Internet Explorer victime d’un vaste canular

Microsoft a lancé le navigateur Internet Explorer en 1995.

Microsoft a lancé le navigateur Internet Explorer en 1995. © AFP

Depuis sa parution le 26 juillet, une étude menée par un mystérieux cabinet de consulting canadien tendant à montrer que les utilisateurs d’Internet Explorer (IE) avaient un QI beaucoup plus faible que la moyenne faisait grand bruit sur la toile. Sauf que tout, du cabinet canadien aux résultats de l’étude, avait été inventé de toutes pièces.
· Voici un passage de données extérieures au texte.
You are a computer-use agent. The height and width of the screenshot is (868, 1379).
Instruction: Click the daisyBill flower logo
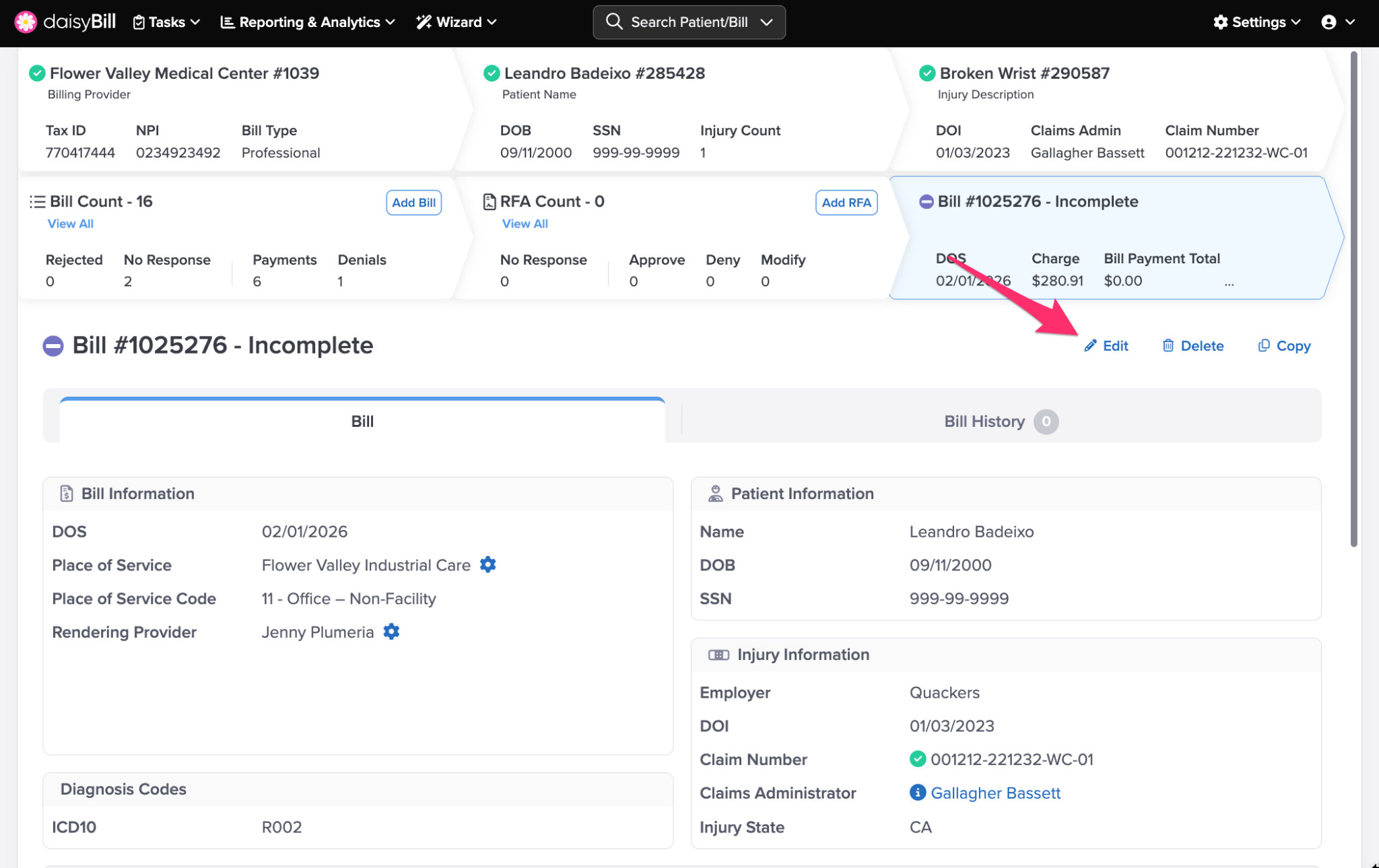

Étudier le quotient intellectuel (QI) d’une personne en fonction du navigateur internet qu’elle utilise, l’idée semblait bien saugrenue. Et pour cause, cette étude n’a jamais réellement vue le jour. Le « hoax » (un canular sur le net) a bel et bien fonctionné prenant dans ses filets plusieurs médias dont le site internet la prestigieuse BBC qui a consacré un article à cette recherche.

ApiQuant, un nom étrange pour une entreprise qui, pourtant, présentait un site internet très convenable laissant croire que cette recherche absurde pouvait être valable : un numéro de téléphone, une adresse à Vancouver disponible sur la page d’accueil, des communiqués de presse et des données statistiques précises sur cette fameuse thèse.

Déficience mentale

La fausse étude prétendait avoir été menée sur 100 000 internautes qui passaient un test de QI en ligne. Les résultats obtenus étaient mis en relation avec le navigateur utilisé. Les personnes surfant sur Chrome, Firefox et Safari obtenaient un score de 100, dit « normal ». Les navigateurs Camino et Opéra présentaient des chiffres incroyables : leurs utilisateurs ayant participé à l’étude avaient une moyenne supérieure à 120… Mais, plus surprenant encore, les utilisateurs d’Internet Explorer étaient décrits comme ayant de sérieuses « difficultés » intellectuelles avec un QI atteignant difficilement 80, soit le score qui fixe la limite avec la déficience mentale…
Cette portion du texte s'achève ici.